5. Aarhus University, Denmark

Aarhus University

Photo: Aarhus University/Facebook

On the campus of Aarhus University, the architecture is fine, but the real showstopper is the natural setting. Trees, vast expanses of lawns, ponds, ivy-covered buildings, and bucolic bridges make the University Park one of the greenest and most peaceful campuses out there. It’s the perfect place for stressed-out students as they can walk the lush park, observe the many birds that call it home, and even sit on the step of the grassy amphitheater to take a breather in between essays and revisions. Fall never disappoints on the Aarhus campus as the change of colors makes for a great spectacle, but even when covered in snow, the landscape is striking. And despite being a small institution (there were only 38,000 students last year) it is consistently ranked as one of the world’s top universities — maybe it has something to do with the fact that the city of Aarhus ranks second among the world’s happiest cities after Helsinki, Finland, in 2020.

6. The University of Vienna, Austria

The University of Vienna is a public university located in Vienna, Austria.

Photo: STLJB/Shutterstock

The main building of the University of Vienna, a great 19th-century creation, is located in the historical heart of the city, only an eight-minute walk to the famous Café Central, so students can easily load up on apple strudel when the cravings hit. From the Ringstraße (and from inside), the building that houses lecture halls, the main University Library, several departments, and some administrative offices is grand, but it’s what goes on in the back that’s most impressive. The Renaissance-inspired arcaded courtyard, hidden behind the main building, is a thing of beauty with a statue of Castalia (the guardian of the fountain of knowledge in Delphi in Greek mythology), trees, a large expanse of lawn, and a sitting area. It’s a wonderful place for students who need to take a break from the equally dazzling library to catch some sun rays in the spring.

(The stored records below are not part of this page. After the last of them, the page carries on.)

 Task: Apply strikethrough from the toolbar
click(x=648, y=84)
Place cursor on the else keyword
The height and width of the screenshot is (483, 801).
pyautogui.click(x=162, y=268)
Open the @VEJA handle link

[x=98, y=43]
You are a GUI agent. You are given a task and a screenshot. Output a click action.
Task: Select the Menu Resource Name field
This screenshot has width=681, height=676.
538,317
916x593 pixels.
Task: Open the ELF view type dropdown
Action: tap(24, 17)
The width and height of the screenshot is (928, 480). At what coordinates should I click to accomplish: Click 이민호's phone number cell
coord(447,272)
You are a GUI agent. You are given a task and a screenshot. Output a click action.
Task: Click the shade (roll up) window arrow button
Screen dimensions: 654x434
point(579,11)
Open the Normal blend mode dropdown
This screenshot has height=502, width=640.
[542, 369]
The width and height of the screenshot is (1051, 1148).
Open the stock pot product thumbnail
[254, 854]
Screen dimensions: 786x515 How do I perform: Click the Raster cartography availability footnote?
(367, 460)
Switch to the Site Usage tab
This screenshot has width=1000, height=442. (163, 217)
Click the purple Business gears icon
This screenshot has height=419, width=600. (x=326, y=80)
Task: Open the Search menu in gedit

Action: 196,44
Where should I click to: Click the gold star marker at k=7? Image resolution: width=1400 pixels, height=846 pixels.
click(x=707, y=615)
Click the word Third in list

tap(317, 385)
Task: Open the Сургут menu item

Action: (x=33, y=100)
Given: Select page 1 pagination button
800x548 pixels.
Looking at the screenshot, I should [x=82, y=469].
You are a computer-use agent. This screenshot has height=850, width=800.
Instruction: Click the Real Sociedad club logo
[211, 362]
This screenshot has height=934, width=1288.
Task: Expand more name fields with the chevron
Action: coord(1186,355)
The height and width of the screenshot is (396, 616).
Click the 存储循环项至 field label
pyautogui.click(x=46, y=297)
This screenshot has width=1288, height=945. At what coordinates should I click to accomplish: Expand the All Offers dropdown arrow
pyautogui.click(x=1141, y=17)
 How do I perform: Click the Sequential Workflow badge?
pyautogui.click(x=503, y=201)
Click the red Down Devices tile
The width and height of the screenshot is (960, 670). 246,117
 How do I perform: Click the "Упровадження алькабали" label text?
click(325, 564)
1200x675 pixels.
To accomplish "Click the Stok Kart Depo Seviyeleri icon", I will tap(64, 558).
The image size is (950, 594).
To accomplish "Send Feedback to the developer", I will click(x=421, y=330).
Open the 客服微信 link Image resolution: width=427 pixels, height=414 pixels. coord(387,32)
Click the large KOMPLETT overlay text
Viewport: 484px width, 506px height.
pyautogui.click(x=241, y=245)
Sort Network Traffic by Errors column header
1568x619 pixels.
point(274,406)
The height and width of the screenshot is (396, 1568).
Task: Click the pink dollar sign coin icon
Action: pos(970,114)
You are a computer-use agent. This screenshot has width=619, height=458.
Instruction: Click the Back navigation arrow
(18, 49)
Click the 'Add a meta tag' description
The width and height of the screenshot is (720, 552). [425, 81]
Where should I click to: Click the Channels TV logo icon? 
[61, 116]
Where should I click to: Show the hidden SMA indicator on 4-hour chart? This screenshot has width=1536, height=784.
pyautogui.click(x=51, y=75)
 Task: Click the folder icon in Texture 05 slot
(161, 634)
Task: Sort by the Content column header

7. The University of Glasgow, Scotland

University of Glasgow, the East Quadrangle of the Main Building.

Photo: Radek Sturgolewski/Shutterstock

The University of Glasgow has three campuses, but the one you don’t want to miss is Gilmorehill Campus, in the West End of Glasgow. This is where the iconic main building, also known as Gilbert Scott building (named after its architect), is located. The Gilbert Scott building is a 19th-century Gothic revival structure with a 278-foot-tall bell tower that is one of Glasgow’s most famous landmarks. The turrets and the quadrangles will transport you to Hogwarts in an instant, but make sure to explore further and check out the superb Kelvingrove art gallery and museum for an extra dose of beauty, inside and out.